Problem #5 on page 330; (worth 60 points). Noncitizen I marries U.S. citizen J and is admitted as a conditional lawful permanent resident. The conditional basis is removed two years later. Six months later, they divorce. One year after that, I marries K, a noncitizen not admitted to the United States, and files a second preference petition on K’s behalf. What result?
The second preferences between I and K can only be filed if I proves that their marriage with J was valid as per the INA § 204(a) (2). On the other hand, the other option is that I and K can wait for five years since the date of I admission to have the second preference petition filed.

Problem #1 at the top of page 559; (worth 60 points). Answer all questions (you can assume that petty larceny is a crime of moral turpitude) Your client, A, qualifies for the family-sponsored first preference, but was convicted of petty larceny seven years ago and sent to prison for a total of three months. Is A inadmissible? What if she had been convicted of two counts of petty larceny? What if the conviction was for grand theft? What if it was for possession of 150 grams of marijuana? If an inadmissibility ground applies, what waivers might be available?
The petty Larceny is regarded as moral turpitude and is inadmissible under INA § 212(a) (2)(A). However, the crime is admissible if the victim was 18years at the time of conviction and was released more than five years ago. Moreover, the crime is admissible if her sentence was below six months and the penalty did not exceed one year as prescribed under (2)(A)(ii)(II).
Furthermore, is she was charged with two counts then it is presumed as inadmissible. Under the INA § 212 (2)(A)(ii) A cannot be excepted unless she is in apposition to proof that the two counts are one crime. In such a case she will be inadmissible for one crime of moral turpitude and can take advantage of the exceptions.
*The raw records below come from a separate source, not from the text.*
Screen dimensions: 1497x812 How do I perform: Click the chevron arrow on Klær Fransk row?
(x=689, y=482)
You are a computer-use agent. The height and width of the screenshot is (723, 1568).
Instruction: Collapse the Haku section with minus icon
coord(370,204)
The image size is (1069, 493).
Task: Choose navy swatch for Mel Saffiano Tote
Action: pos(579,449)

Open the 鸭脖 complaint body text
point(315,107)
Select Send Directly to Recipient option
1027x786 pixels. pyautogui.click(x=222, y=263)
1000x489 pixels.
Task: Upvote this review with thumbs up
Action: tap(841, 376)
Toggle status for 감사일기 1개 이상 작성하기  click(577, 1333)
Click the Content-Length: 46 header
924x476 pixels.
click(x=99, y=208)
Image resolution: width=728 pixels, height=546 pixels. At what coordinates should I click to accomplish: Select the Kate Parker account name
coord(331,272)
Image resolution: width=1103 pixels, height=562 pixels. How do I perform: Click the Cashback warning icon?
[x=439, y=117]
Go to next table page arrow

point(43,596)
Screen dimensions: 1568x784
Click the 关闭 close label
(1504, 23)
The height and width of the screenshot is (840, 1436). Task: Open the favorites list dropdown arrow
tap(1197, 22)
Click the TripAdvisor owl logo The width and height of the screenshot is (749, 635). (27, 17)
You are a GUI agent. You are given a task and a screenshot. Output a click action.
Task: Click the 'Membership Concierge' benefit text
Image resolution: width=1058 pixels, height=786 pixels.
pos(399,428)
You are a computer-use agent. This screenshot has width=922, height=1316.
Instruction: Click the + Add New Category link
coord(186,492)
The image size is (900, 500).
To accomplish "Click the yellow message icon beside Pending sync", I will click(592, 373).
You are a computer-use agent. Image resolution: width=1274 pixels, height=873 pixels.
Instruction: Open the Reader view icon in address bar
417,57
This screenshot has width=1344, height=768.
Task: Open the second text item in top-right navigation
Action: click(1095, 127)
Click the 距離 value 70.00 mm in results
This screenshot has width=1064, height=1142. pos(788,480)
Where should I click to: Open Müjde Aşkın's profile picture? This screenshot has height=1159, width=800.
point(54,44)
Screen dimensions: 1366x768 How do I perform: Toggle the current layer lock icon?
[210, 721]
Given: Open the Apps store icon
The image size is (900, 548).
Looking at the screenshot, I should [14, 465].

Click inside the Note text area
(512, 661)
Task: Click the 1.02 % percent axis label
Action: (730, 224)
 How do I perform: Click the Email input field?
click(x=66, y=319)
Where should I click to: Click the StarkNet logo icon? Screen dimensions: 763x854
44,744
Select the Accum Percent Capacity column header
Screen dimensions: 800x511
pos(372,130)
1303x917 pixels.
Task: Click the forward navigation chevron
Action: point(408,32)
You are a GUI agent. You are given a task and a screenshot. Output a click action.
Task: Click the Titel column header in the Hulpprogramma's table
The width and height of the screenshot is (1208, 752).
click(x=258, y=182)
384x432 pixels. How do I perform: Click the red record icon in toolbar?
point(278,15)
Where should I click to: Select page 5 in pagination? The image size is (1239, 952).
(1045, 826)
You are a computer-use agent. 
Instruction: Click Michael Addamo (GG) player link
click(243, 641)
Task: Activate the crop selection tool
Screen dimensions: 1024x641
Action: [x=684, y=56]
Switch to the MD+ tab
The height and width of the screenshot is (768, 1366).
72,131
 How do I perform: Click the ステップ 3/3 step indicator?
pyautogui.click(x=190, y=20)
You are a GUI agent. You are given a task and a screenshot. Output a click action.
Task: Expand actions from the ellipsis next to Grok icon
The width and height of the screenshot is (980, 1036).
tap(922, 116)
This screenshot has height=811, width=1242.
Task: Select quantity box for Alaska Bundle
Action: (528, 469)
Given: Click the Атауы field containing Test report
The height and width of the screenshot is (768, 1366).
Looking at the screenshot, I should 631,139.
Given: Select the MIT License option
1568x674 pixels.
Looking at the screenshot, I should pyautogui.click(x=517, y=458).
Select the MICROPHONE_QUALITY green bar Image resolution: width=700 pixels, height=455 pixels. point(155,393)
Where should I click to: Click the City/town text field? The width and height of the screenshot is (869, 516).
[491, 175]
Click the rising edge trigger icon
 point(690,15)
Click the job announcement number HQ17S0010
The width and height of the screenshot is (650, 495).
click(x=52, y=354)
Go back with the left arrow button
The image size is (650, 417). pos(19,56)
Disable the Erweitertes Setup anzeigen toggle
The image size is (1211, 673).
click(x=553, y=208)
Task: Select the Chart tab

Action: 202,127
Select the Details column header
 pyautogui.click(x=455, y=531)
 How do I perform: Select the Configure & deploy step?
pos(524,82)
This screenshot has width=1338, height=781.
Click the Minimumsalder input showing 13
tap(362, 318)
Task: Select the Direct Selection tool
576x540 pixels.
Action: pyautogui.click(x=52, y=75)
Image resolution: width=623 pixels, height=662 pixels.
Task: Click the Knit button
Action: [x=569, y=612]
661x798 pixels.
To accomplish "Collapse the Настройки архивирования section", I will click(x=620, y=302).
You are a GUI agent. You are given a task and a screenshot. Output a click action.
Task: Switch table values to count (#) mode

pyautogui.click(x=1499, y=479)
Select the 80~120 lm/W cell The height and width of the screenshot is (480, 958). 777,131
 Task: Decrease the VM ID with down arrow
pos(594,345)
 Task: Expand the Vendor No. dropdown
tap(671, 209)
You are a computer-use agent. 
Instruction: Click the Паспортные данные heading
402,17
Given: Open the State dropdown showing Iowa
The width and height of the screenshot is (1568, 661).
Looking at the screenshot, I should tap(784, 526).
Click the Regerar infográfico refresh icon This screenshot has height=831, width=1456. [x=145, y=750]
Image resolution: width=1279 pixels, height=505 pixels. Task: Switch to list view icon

Consequently, for a case of grand theft, A will only be inadmissible for one crime of moral turpitude as described under INA § 212 (2)(A)(i)(I). The exception in this regard is based on the actual sentences or longer maximum. The exception applies if she was under the age of 18 when she committed the offense as described under (2)(A)(ii)(I).
Moreover, in the case of marijuana case, she is inadmissible. There are no exceptions even if she was a juvenile at the time of the offense. The exception can only apply if more facts on drug abusers, addiction and traffickers apply.
Additionally, on the waivers A qualifies due to first family preference but this is limited to marijuana convictions. The waiver only applies when there exists a specified family relationship, the parent goes through extreme hardship and appropriate exercise of discretion as described by 212(h)(1)(B).
Problem #4 on page 683; (worth 60 points). Evaluate whether the following noncitizens fall under the crime-based deportability grounds. (4) H admitted as a permanent resident eight years ago committed and was convicted of alien smuggling last year.
The smuggling of an alien is not a crime under the moral turpitude. However, under the § 101(a)(43)(N), it becomes an aggravated felony that can grant one deportation if they are noncitizens under the § 237(a)(2)(A)(iii). Also, deportation can be effected for alien smuggling even in the absence of a criminal conviction if it occurred before or within the period of entry.